Pittsburgh-area official's husband not guilty in Detroit hotel incident

Gregg Krupa
The Detroit News
Khari Mosley, left, who is the husband of Allegheny County Controller Chelsa Wagner, stands during his trial in the courtroom of Judge Kenneth King, Thursday, July 11, 2019, at 36th District Court in Detroit.  At right is defense attorney Kevin Mincey.

Detroit – Jurors acquitted a Pittsburgh man on charges of disorderly conduct and disturbing the peace Monday in 36th District Court, after a disturbance last March in the Westin Book Cadillac hotel and outside on Washington Boulevard.

Deliberating for about 40 minutes, they jurors found Khari Mosley, 43, the Pennsylvania director of the Blue Green Alliance, a labor and environmental association, not guilty on both charges.

His wife, Chelsa Wagner, the elected controller of Allegheny County in Pennsylvania, faces a felony charge of resisting and obstructing police and a misdemeanor charge of disorderly conduct.
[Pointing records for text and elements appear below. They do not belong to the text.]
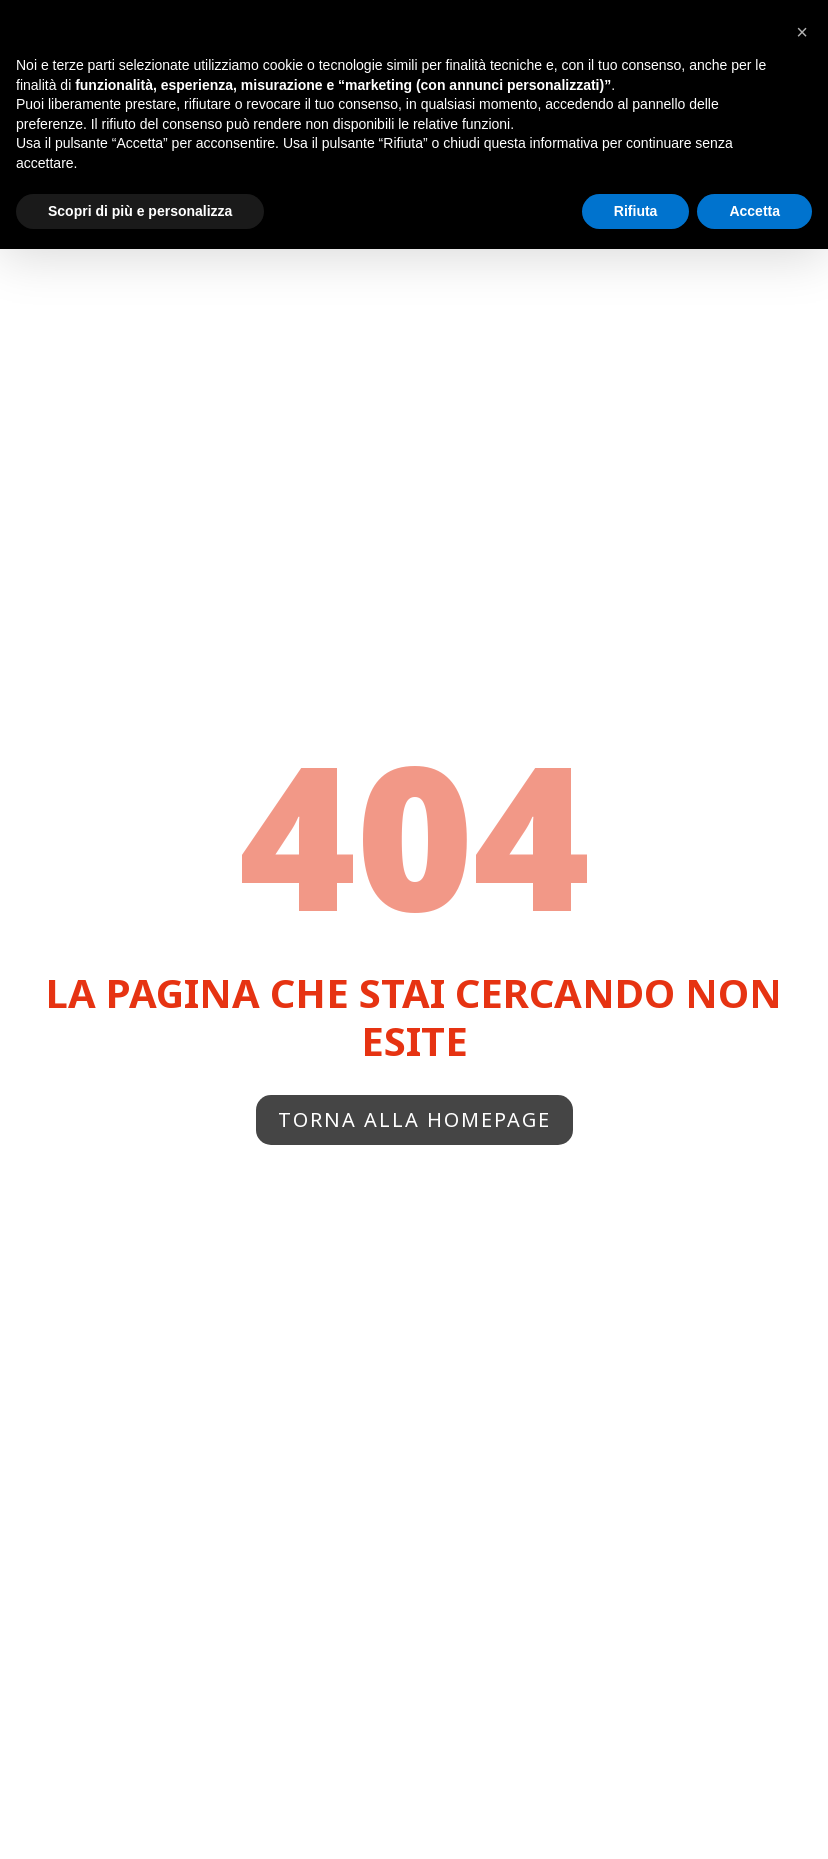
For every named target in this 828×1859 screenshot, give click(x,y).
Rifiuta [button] (636, 211)
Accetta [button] (754, 211)
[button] (802, 32)
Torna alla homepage (414, 1119)
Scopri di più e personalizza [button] (140, 211)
Wagner, who sat in the courtroom Monday for the closing arguments and the verdicts, is slated for trial in November.

One of Mosley’s lawyers, Charles Longstreet, asserted to the jurors that the prosecution failed to prove some of the elements of both charges, which are required for conviction.

While Mosley used profanity and spoke loudly at times during the 90-minute incident, no proof had been presented that anyone was disturbed, or that Mosley was drunk, Longstreet said.

In testimony Monday before closing arguments, Mosley said he had four or five wines over a several-hour period.

Longstreet told the jurors that police and hotel staff smelling alcohol is no proof of drunkenness.

He argued that what witnesses, law enforcement and the prosecution perceived as disturbing the peace was Mosley asserting his rights.

Mosley testified that all of his behavior, at issue in the trial, was a reasonable reaction to hotel staff not properly attending to his circumstances: a lost key and his name not registered among the guests.

He also said he merely responded to aggressive behavior by hotel security, police detaining him in the back of a cruiser and his concern that he had become suspected of domestic assault and assaulting a security employee.

“I’m frustrated,” he testified, describing his actions under questioning by his lawyer and the prosecutor, Erika Tusar, who repeatedly asserted he was “pissed off.”

“I’m just expressing my bewilderment with the situation. I can’t believe this,” Mosley said at one point during his testimony. “I’ve never been treated like this in my life.

“It was such a confusing situation. I didn’t even know what to think of it.”

Mosley merely demanded to be treated fairly as a customer, the lawyer asserted.

“Shut up and behave is what the government wanted him to do, while he is trying to secure his rights!” Longstreet said, standing before the jurors.

Prosecution witnesses, including hotel employees, security and police, repeatedly described Mosley as confrontational, shouting at them from close range.

Video played during the three-day trial shows him verbally accosting police and hotel staff, as police work to return him to his wife.

Recounting extensive video evidence showing Mosley walking throughout the hotel gesturing, getting close to staff and loudly criticizing hotel staff, police and others, Tusar told the jurors, “He’s being aggressive.

“Whatever way you count it, he was hostile that night,” she said.

Mosley and Wagner declined comment to The Detroit News after the verdict.